MSCs can be derived from allogenic sources (human donor-derived MSCs umbilical cord, placenta, adipose, or bone-marrow) or autologous sources (patients derived MSCs from either the bone marrow or the adipose tissue).34

Allogenic sources of MSCs are now being studied more frequently. Their wide availability, convenience, lower cost, higher homogeneity, and the possibility of using it in seropositive patients14 allow for its broader application. Allogenic sources of MSCs do not require invasive procedures to extract MSCs when compared to autologous procedures. Deriving autologous MSCs is not cost-effective and is a two-step procedure that involves a harvesting step and a transplanting step. For example, the harvesting step from the bone marrow requires the patient to undergo bone marrow aspiration from the posterior iliac crest. This has to take place in an operating room under local anaesthesia, which is slightly invasive and time-consuming.11 The harvesting step from the adipose tissue requires the patients to undergo an outpatient liposuction procedure under local anaesthesia. The autologous stem cells are then prepared and expanded at a single Good Manufacturing Practice (GMP) facility, typically delivered within a period of 2 weeks.34

When studied for its therapeutic safety and efficacy, the impact of allogenic MSCs was somewhat comparable yet less efficacious than autologous sources. Emadedine et al mentioned that allogenic MSCs tend to produce a greater increase in the peak of inflammation 24 hr post-intervention when compared to patients receiving MSCs from autologous sources. According to Vega et al, the healing effects (such as anti-inflammatory and cartilage regeneration) of allogenic MSCs are less than autologous MSCs.

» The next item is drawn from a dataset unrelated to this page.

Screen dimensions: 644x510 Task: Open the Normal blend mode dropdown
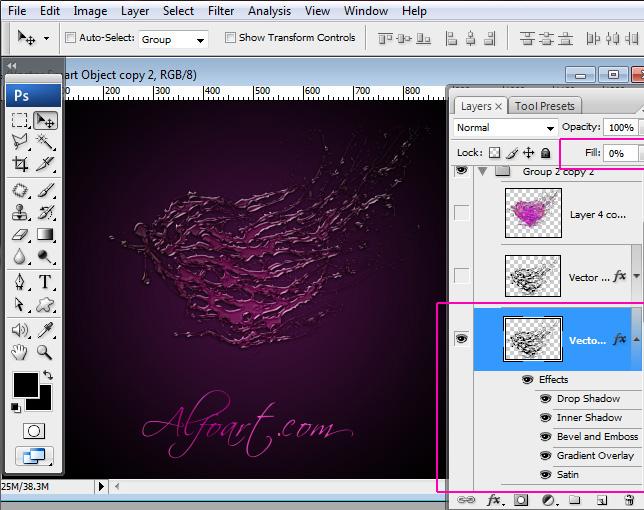pos(505,128)
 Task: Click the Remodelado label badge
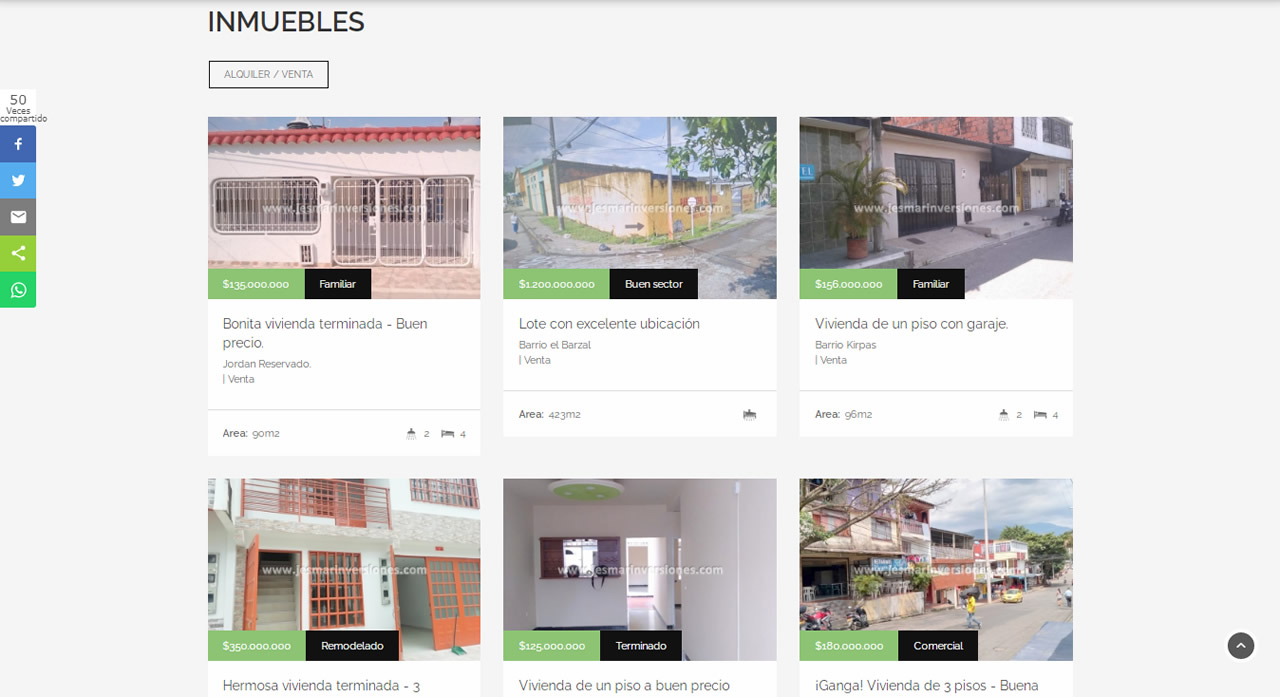352,646
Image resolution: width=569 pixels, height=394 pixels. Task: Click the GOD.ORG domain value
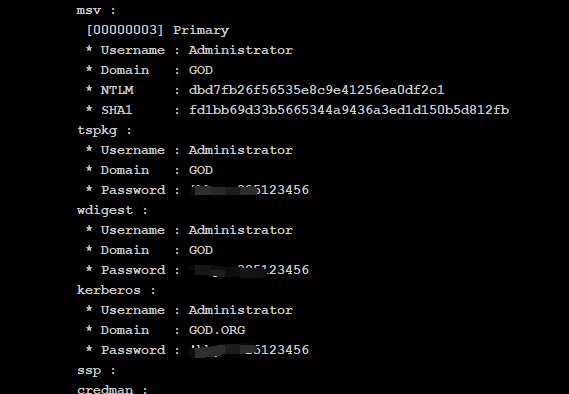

Vega et al caution researchers to ensure safety when transitioning from autologous to allogeneic sources. Further research is required to address how allogenic MSCs overcome the immune system and show efficacy when promoting cartilage repair. Two stem cell-based medicinal products have been created from allogenic sources and studied in this review: Cartistem (UC-MSCs) by Park et al and Stempeucel (BM-MSCs) by Gupta et al. Long-term clinical outcomes demonstrate stabilization of cartilage degradation with no significant AEs (such as tumorigenesis) observed.19 The procedure of deriving allogenic MSCs through cell handling, expanding, and quality control is reproducible and satisfactory.

Conclusion

Interventions using MSCs have shown a trend towards clinical efficacy and validity as a form of treatment, yet the clinical outcomes were not statistically significant nor optimal. MSC treatments are a superior approach to conventional treatments. They take on a path of OA stabilization by reducing inflammation, followed by the restoration of damaged cartilage tissue. Encountering serious local or systemic adverse events from MSC treatments seems to be highly improbable, suggesting its “hypo immunogenic” benefits and tolerability. Most trials have shown a peak in positive effects between the 6th and12th month of treatment.9,14

Nonetheless, many questions regarding the mechanism of MSCs remain unanswered, given the limited number of RCTs conducted. This makes it a challenge to form solid conclusions on the overall efficacy and safety of MSCs. There is a justified need for further investigations (preferably RCTs) over extended periods with a larger cohort to assess the impact of MSCs. Future MSC treatment trials should take into account; treatments in early-stage KOA patients (K/L Grade 0–2), the cell source (efficacy of allogenic vs autologous), the dosage, the frequency of therapy, MSC combined treatments (w/co-activators such as HA or PRP), and the therapy delivery method (arthroscopic/surgical implantation vs IA injection).

Disclosure

The authors declare no conflicts of interest.